* _Description of the task_: Write out the entries below exactly, from the first line to the one with "Given: Select the 0.0394 probability cell", both ends included.

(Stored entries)
★ ★ ★ ★ ★

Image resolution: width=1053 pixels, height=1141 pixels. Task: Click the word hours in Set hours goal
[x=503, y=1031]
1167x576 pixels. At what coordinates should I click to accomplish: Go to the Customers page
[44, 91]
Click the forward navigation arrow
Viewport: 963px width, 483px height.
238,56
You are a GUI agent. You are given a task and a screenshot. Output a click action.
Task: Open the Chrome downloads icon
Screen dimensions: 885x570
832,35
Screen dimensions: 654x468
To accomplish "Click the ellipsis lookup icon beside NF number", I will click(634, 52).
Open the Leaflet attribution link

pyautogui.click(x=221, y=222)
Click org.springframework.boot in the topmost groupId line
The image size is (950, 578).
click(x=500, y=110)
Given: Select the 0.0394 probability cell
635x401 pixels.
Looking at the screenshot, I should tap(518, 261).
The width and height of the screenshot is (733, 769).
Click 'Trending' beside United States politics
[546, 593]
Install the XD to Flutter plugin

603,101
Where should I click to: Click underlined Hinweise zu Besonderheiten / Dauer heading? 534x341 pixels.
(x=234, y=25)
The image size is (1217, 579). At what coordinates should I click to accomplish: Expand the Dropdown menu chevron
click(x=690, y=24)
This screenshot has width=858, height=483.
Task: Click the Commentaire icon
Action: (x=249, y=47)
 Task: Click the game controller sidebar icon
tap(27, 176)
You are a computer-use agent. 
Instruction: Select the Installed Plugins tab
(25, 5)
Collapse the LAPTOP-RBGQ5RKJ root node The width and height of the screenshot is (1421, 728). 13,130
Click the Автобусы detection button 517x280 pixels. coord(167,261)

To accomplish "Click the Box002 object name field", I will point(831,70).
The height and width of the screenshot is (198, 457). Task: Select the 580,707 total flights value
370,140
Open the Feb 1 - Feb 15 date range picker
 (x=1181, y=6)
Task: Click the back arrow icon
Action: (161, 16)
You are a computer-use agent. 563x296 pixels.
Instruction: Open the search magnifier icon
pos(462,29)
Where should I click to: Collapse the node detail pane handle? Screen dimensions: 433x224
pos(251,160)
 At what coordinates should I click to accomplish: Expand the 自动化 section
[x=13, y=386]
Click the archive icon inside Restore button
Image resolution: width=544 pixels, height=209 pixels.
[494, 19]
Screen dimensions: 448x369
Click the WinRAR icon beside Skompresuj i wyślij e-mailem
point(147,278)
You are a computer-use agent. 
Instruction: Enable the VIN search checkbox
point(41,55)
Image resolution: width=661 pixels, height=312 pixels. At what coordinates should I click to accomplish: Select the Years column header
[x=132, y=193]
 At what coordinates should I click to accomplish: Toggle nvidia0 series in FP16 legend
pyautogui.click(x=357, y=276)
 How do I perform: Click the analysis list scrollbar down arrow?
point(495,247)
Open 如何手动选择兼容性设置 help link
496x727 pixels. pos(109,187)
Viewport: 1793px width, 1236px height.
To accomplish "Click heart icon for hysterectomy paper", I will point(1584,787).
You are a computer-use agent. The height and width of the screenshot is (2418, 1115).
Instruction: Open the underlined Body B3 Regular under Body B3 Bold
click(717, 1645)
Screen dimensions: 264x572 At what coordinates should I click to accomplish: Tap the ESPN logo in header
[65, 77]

★ ★ ★ ★ ★

* _Result of the task_:
Image resolution: width=1053 pixels, height=1141 pixels. Task: Click the word hours in Set hours goal
[x=503, y=1031]
1167x576 pixels. At what coordinates should I click to accomplish: Go to the Customers page
[44, 91]
Click the forward navigation arrow
Viewport: 963px width, 483px height.
238,56
You are a GUI agent. You are given a task and a screenshot. Output a click action.
Task: Open the Chrome downloads icon
Screen dimensions: 885x570
832,35
Screen dimensions: 654x468
To accomplish "Click the ellipsis lookup icon beside NF number", I will click(634, 52).
Open the Leaflet attribution link

pyautogui.click(x=221, y=222)
Click org.springframework.boot in the topmost groupId line
The image size is (950, 578).
click(x=500, y=110)
Given: Select the 0.0394 probability cell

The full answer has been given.